• **Requirement**
Please repeat the records below exactly, skipping any pictures.

Saved entries
--- --- ---

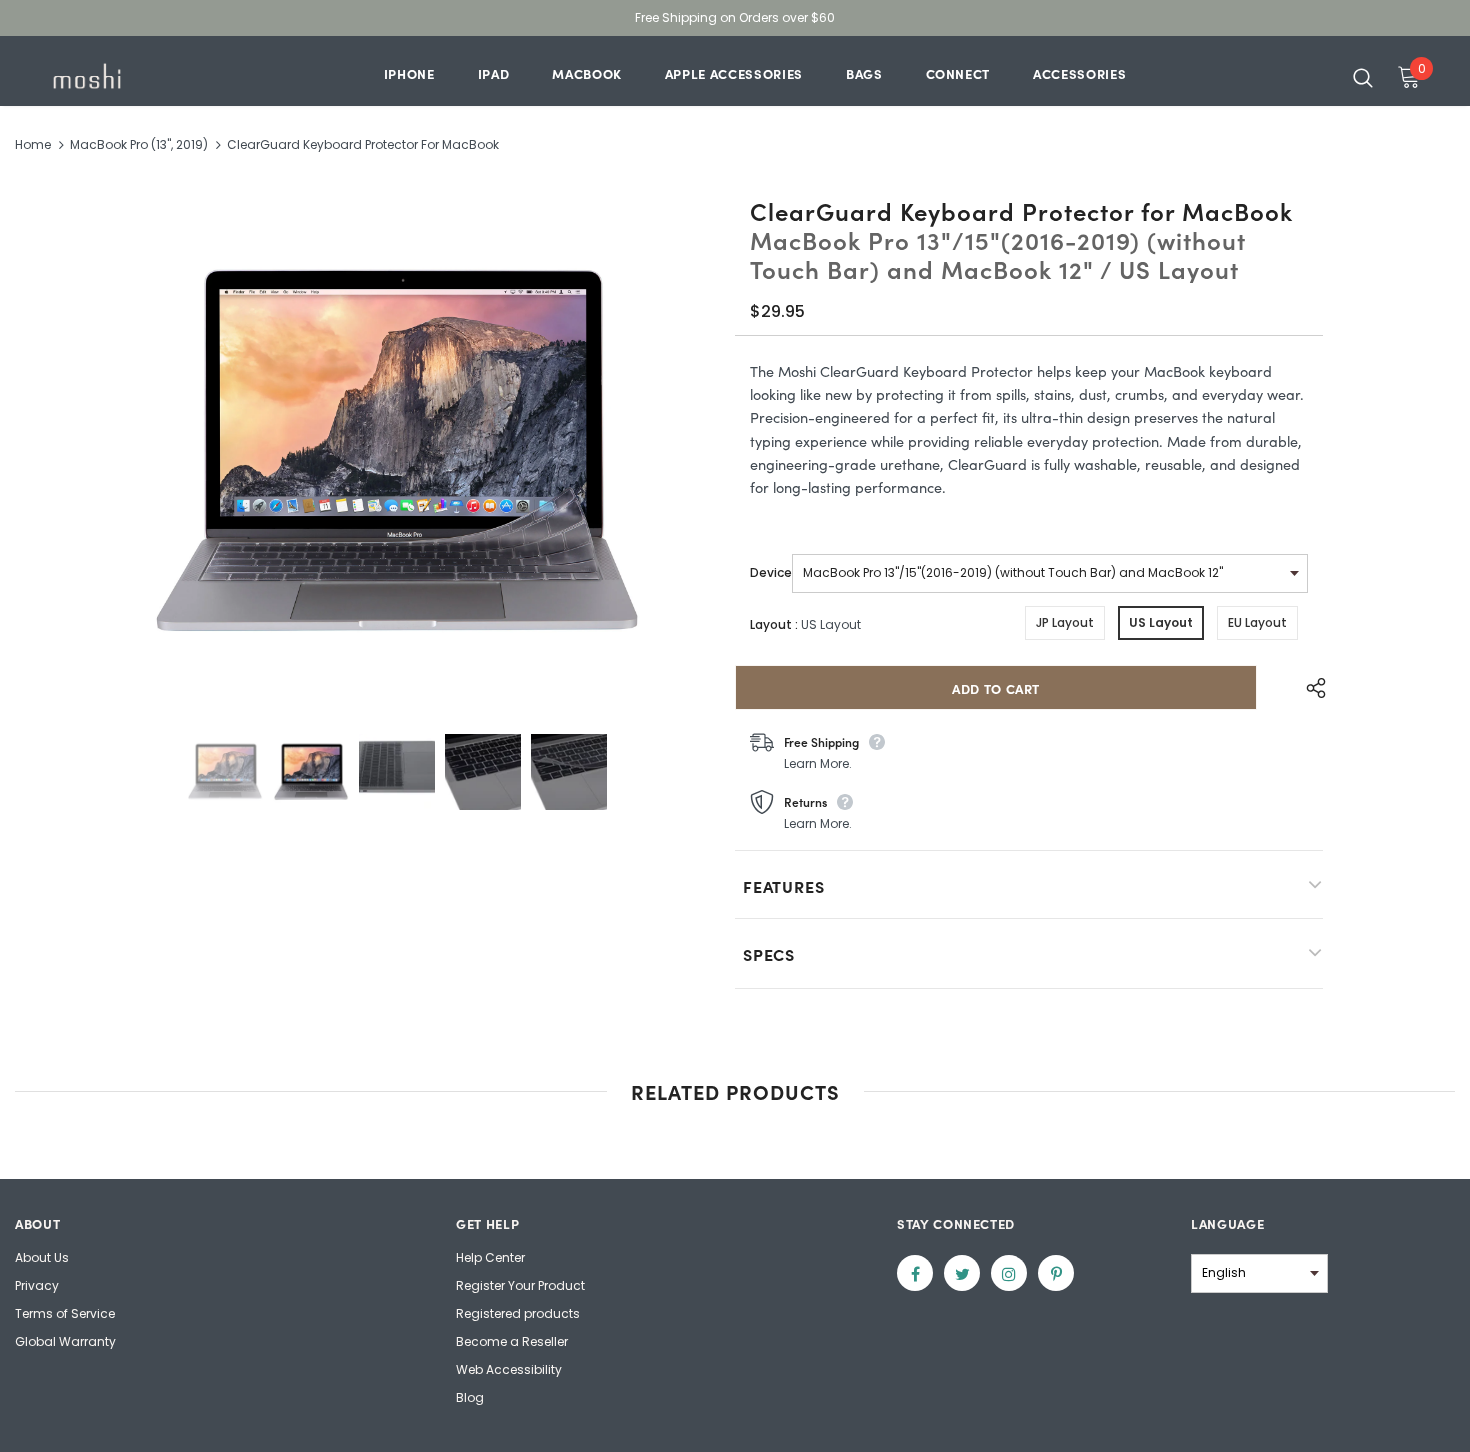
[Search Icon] (1363, 77)
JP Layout (1065, 622)
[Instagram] (1009, 1273)
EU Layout (1257, 622)
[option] (397, 454)
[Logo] (109, 76)
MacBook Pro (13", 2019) (139, 144)
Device (771, 572)
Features (783, 886)
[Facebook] (915, 1273)
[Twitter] (962, 1273)
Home (33, 144)
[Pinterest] (1056, 1273)
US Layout (1161, 622)
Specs (769, 954)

--- --- ---

• **Exercise response**
[Search Icon] (1363, 77)
JP Layout (1065, 622)
[Instagram] (1009, 1273)
EU Layout (1257, 622)
[option] (397, 454)
[Logo] (109, 76)
MacBook Pro (13", 2019) (139, 144)
Device (771, 572)
Features (783, 886)
[Facebook] (915, 1273)
[Twitter] (962, 1273)
Home (33, 144)
[Pinterest] (1056, 1273)
US Layout (1161, 622)
Specs (769, 954)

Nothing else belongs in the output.